The exploratory agreement was signed with the city of Brno, Czech Republic. Reportedly, HTT will see if it’s feasible to build an 80-mile hyperloop between Brno and the city of Bratislava, Slovakia — the latter of which the startup already holds a development agreement with. Plans also include connecting Brno to Prague, the capital of the Czech Republic — 140 miles away, according to TechCrunch.

Notably, this is the first hyperloop contract that plans to connect two international cities, Yahoo reported. In addition to the Czech agreement, the startup said that it has made some inquiries into building a hyperloop in Melbourne, Australia. HTT reportedly already has a contract with government officials in Abu Dhabi, United Arab Emirates.
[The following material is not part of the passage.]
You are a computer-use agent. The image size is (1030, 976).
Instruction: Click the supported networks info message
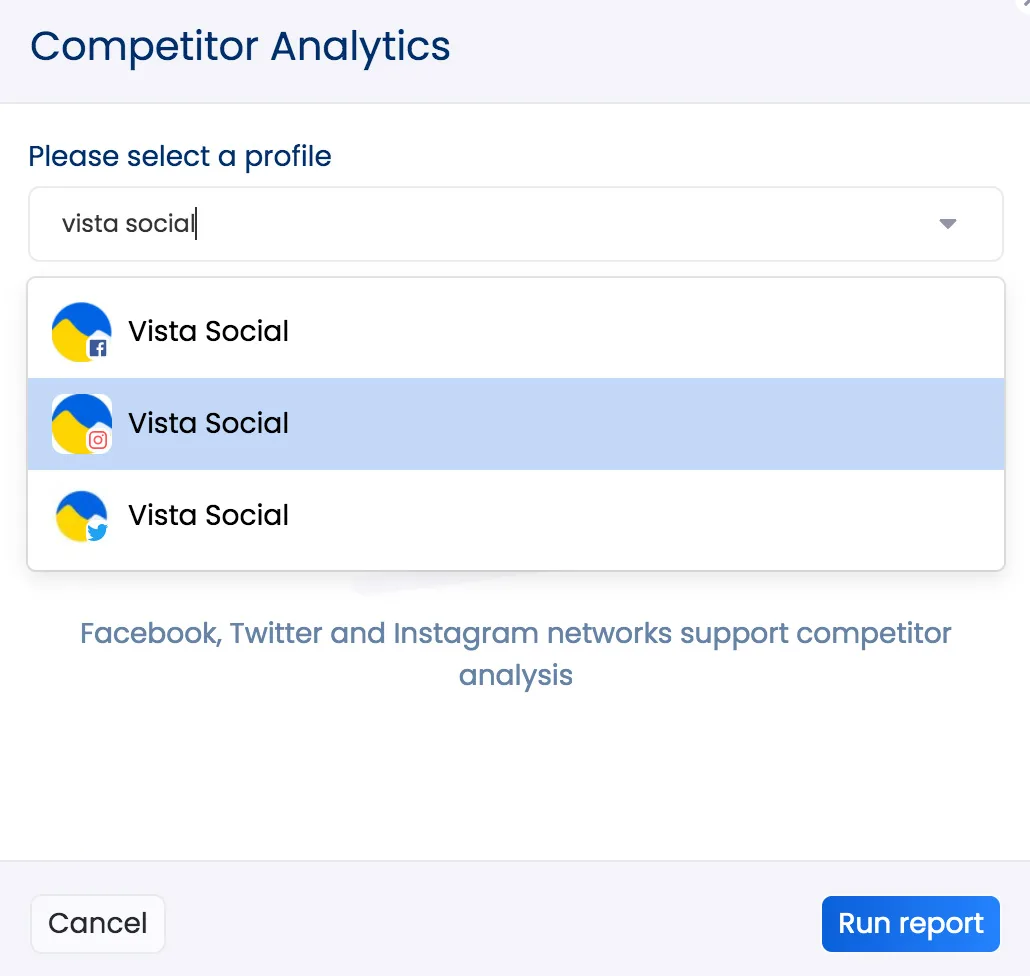click(x=515, y=654)
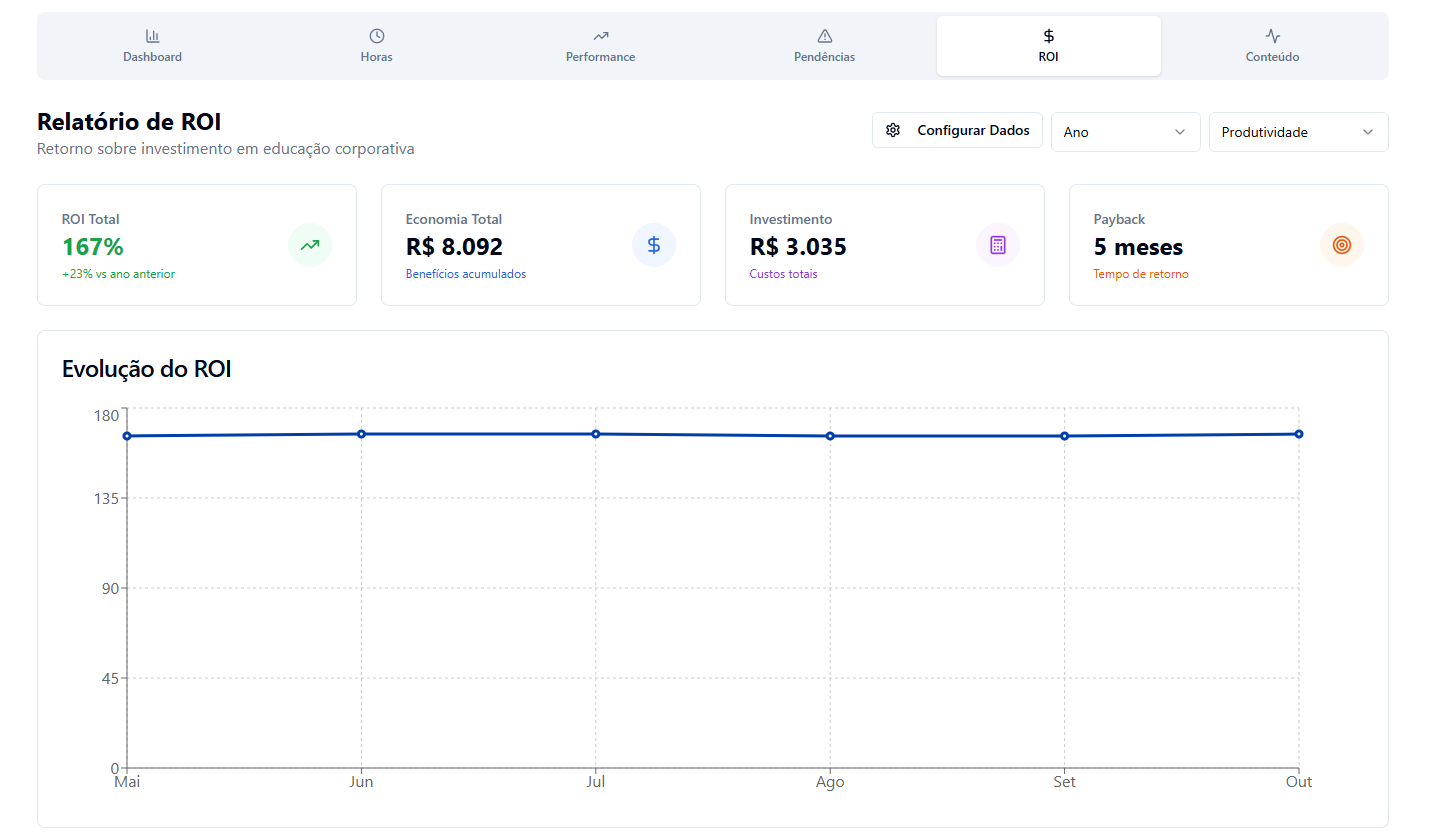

“Since we have solved all the technical issues, it is now crucial for us to collaborate with governments around the world,” HTT CEO Dirk Ahlborn said. “It is critical for Hyperloop to be working directly with regulators at this stage of development, new rules and frameworks need to be written as we begin building out systems in Slovakia, the Emirates and several others to come.”

Despite the new agreement, HTT’s chief competitor, Hyperloop One, may be one step ahead. H1 is already moving forward with its plans to build the first commercial hyperloop in the world — one that would connect the UAE cities of Dubai and Abu Dhabi. That trip, the company teased, would take an alleged 12 minutes. Additionally, the company’s “Global Challenge,” a competition which sought comprehensive plans and models from teams across the world, has already found 35 semifinalist teams from 17 countries. H1 is also preparing for its first live hyperloop test in North Las Vegas, slated to take place within the next three months.

As for HTT, the company recently announced that it had raised $100 million to get its plans rolling. If the Czech agreement is found to be feasible, HTT’s hyperloop system could relieve some of the strain on Brno’s aging train system, which reportedly shuttles around 50,000 passengers a day, TechCrunch reported.

While Elon Musk might have dreamed of a Hyperloop between Los Angeles and San Francisco ferrying passengers in 30 minutes, Slovakia — as one of Europe’s fastest growing economies — is arguably a more natural fit for testing the revolutionary transportation technology, according to Wired.